Holy Martyrs St. Sergius & St. Bacchus – Oct 7 I (Sts Sergios, Sarkis and Bakchos, Bakhos)
Sergius & Bacchus were third century, high-ranking, Christian, Roman legionnaire, soldiers. These two close friends of Roman citizenship were officers of troops at the frontier, stationed in the border of Syria, serving Emperor Maximian. They held high favour and esteem in Emperor’s eyes, hence they were attached to the household of the Caesar Galerius Maximianus, until they were exposed as secret Christians.
They were ordered to enter the Temple of Jupiter, with the rest of his bodyguard soldiers to participate in a sacrificial ceremony to the god, they refused. Envious people informed Maximian that his two trusted counsellors did not honour the pagan gods. The emperor ordered Sergius and Bacchus to offer sacrifice to the idols, but they replied that they honoured the One God and worshiped only Him. For this act of defiance, they were stripped of their arms and badges of rank. They were arrested, chained, and paraded dressed in women’s clothing, through the streets of Arabissus, near Comana, Cappadocia, with iron chains around their necks. The people mocked them. This was an abject humiliation, for the Roman soldiers.

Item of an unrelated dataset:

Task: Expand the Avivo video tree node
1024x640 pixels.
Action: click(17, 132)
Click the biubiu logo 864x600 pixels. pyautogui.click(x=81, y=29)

The emperor commanded them to be sent to the governor of Russafa, the eastern part of Syria, Antiochus, a fierce hater of Christians. Antiochus had received his position with the help of Sergius and Bacchus. He said to the saints, “My fathers and benefactors! Have pity on yourselves, and on me. I do not want to condemn my benefactors to cruel tortures.” He begged them to renounce Christ, to escape torture and an ignoble death. The holy martyrs replied, “For us, to live is Christ and to die is gain.” They answered: “Honour and dishonour, life and death, are all the same, fleeting and perishable, to anyone seeking the Kingdom of Heaven”. Then they were sent to in Syria, where they were tortured. They prayed “Rise, Lord, help us and rescue us for Your name’s sake; strengthen our souls that we may not be separated from You”.
Sergius and Bacchus were then separated and beaten severely. Sergius, though, had much more suffering to endure; among other tortures, as the legend relates, he had to run eighteen miles in shoes which were covered on the soles with sharp-pointed nails that pierced through the foot. The enraged Antiochus ordered St Bacchus to be whipped and mercilessly beaten until his flesh was raw. The torturers took turns to beat him mercilessly, until his body was separated into its constituent parts. Bacchus’ holy soul departed from his fragmented and bloodstained body and, in the hands of the angels, was borne to the Lord. Thus, the holy martyr surrendered his soul to the Lord. He died October 1st AD 290, confessing his faith in Christ. That evening it is said that Bacchus appeared as an angel in military garb, to Sergius and told him not to despair and that they would soon be reunited.
Sergius’ faith did not falter with the death of his friend but was reinforced when Bacchus appeared to him in a vision saying, “I am still with you in the bond of our union.” They shod St Sergius with iron sandals with nails in their soles and sent him to another city, where he was beheaded with the sword. Like his friend, Sergius kept the faith after torture, and remained steadfast in his refusal to recant his faith in Christ he was further tortured and beheaded on October 7th AD 297. He too died a martyr.
The tomb of St. Sergius at Russafa become a famous shrine and was honored by great gatherings of Christians because of the frequent miracles there. Sergius and Bacchus became the heavenly protectors of the Byzantine army. The tribe Taghleb had Saints Sergius and Bacchus on their own flag. In 431, Bishop Alexander of Hierapolis built a magnificent Church in his honor. In 434, the town of Russafa was raised to the rank of an Episcopal see and was named Sergio polis and soon became one of the great pilgrimage centers of the East. Many Churches, in many towns bore the name of Sergius (sometimes with Bacchus) and in the seventh century, a Church in Rome; in Syria many of old Cathedrals; in Lebanon about 17 Churches, in Turkey, Trieste in Italy has St. Sergius as a patron of the city.
The martyrdom of Sts. Sergius and Bacchus has been largely forgotten and not known to the present generation. They are recognized as martyrs by the Catholic, Eastern Orthodox and Oriental Orthodox Churches and still venerated throughout the Mediterranean and the Middle East, where Arab Christians regard them as patron saints. In the Armenian Apostolic Orthodox Church traditions Sergius, or Sarkis, was venerated for witnessing to their faith in Christ, with a feast, that is preceded by three-day fasting. The outstanding athletes, Sergius and Bacchus, were martyred, for the faith in their Lord, they received the crown of eternal glory from Christ, the King and Lord. Their Feast day is October 7.